Stored items
────────

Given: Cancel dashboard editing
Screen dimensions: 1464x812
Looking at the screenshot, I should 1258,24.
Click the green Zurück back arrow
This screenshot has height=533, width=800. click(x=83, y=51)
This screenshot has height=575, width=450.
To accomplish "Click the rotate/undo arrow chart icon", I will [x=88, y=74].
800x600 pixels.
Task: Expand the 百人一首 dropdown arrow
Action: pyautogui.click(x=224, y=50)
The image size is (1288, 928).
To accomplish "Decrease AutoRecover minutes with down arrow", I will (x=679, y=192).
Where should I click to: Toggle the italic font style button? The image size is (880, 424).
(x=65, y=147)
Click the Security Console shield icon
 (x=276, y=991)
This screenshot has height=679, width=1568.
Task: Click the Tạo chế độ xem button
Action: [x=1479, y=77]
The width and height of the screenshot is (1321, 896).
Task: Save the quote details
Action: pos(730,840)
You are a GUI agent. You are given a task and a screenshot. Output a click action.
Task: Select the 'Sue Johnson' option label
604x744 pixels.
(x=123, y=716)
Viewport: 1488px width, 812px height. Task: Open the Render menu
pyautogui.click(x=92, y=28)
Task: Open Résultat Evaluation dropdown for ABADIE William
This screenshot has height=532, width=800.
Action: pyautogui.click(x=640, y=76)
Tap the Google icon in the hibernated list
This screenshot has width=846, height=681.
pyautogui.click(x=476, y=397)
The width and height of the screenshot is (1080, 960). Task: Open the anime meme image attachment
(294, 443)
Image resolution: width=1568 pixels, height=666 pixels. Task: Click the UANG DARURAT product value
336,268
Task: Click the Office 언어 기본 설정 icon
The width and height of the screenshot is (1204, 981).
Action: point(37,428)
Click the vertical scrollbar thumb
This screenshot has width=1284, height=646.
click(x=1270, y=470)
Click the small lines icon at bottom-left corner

────────

Short problem
Convert the stored items that begin at the line containing "Click the green Zurück back arrow" and end with the line containing "Action: pyautogui.click(x=224, y=50)" into a JSON list of strings, one string per line, with blank lines omitted.

Response
[
  "Click the green Zurück back arrow",
  "This screenshot has height=533, width=800. click(x=83, y=51)",
  "This screenshot has height=575, width=450.",
  "To accomplish \"Click the rotate/undo arrow chart icon\", I will [x=88, y=74].",
  "800x600 pixels.",
  "Task: Expand the 百人一首 dropdown arrow",
  "Action: pyautogui.click(x=224, y=50)"
]